-- Task objective --
Among the records that follow, find the line with "You are a computer-use agent." and the line with "Click the large". Set down those lines and all lines between them exactly, without adding anything.

-- Study material --

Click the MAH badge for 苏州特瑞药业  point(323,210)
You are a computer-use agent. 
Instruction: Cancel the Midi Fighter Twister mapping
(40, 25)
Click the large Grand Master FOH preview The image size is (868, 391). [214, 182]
==
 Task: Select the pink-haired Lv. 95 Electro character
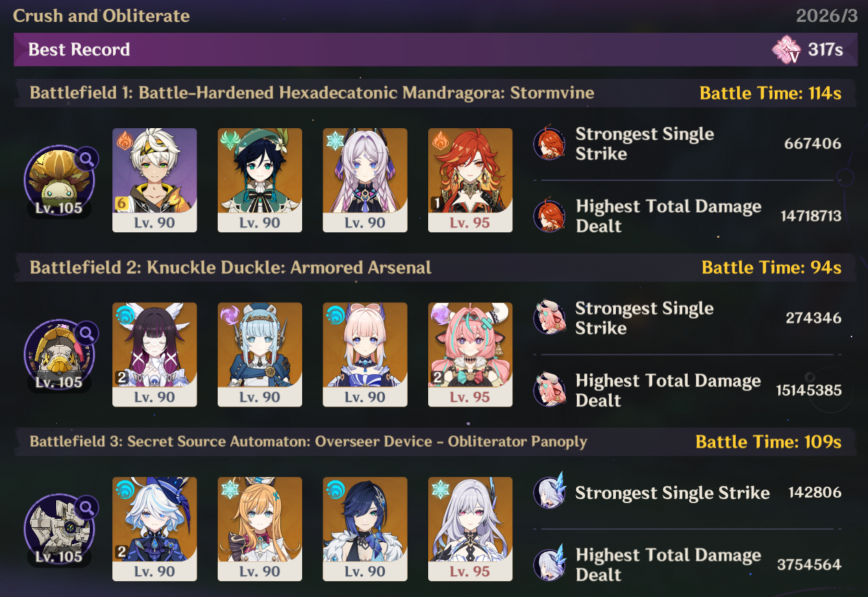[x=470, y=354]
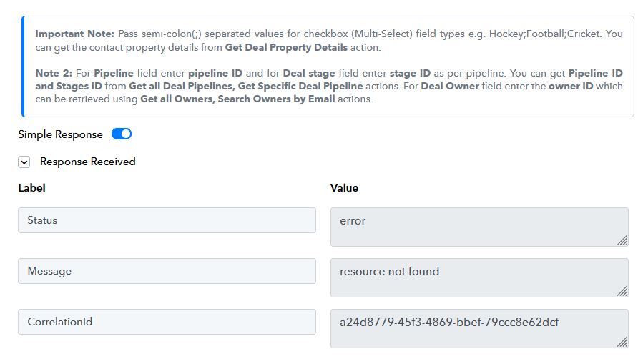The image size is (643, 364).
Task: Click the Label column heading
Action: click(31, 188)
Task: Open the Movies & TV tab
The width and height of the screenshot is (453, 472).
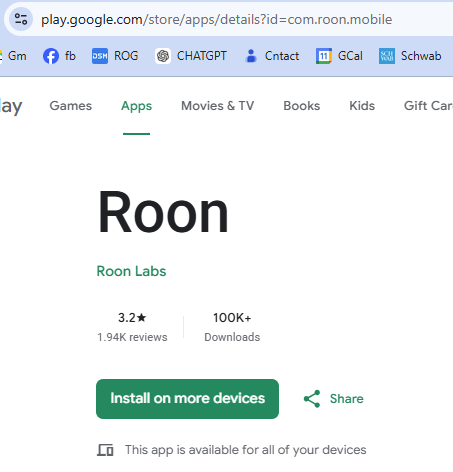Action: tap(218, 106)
...
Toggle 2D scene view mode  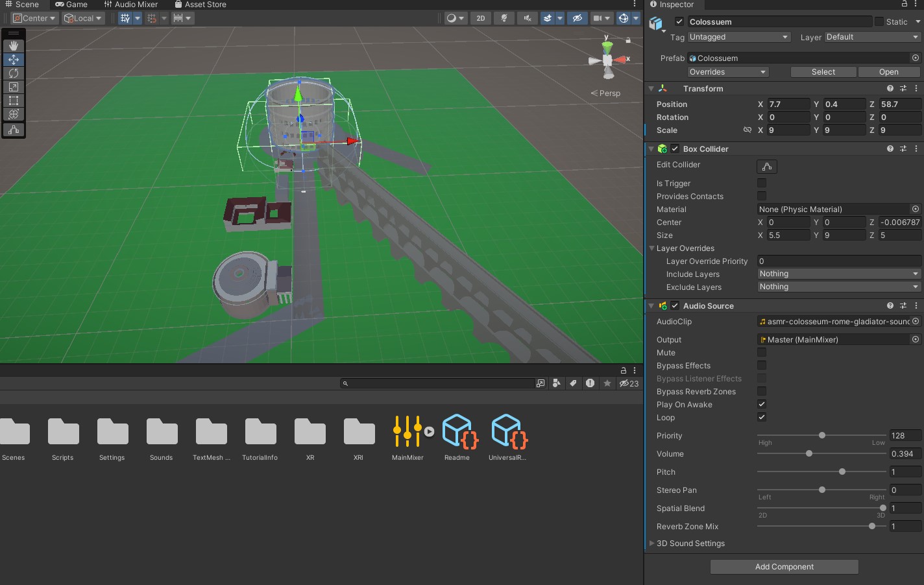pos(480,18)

-- Answer --
You are a computer-use agent. 
Instruction: Cancel the Midi Fighter Twister mapping
(40, 25)
Click the large Grand Master FOH preview The image size is (868, 391). [214, 182]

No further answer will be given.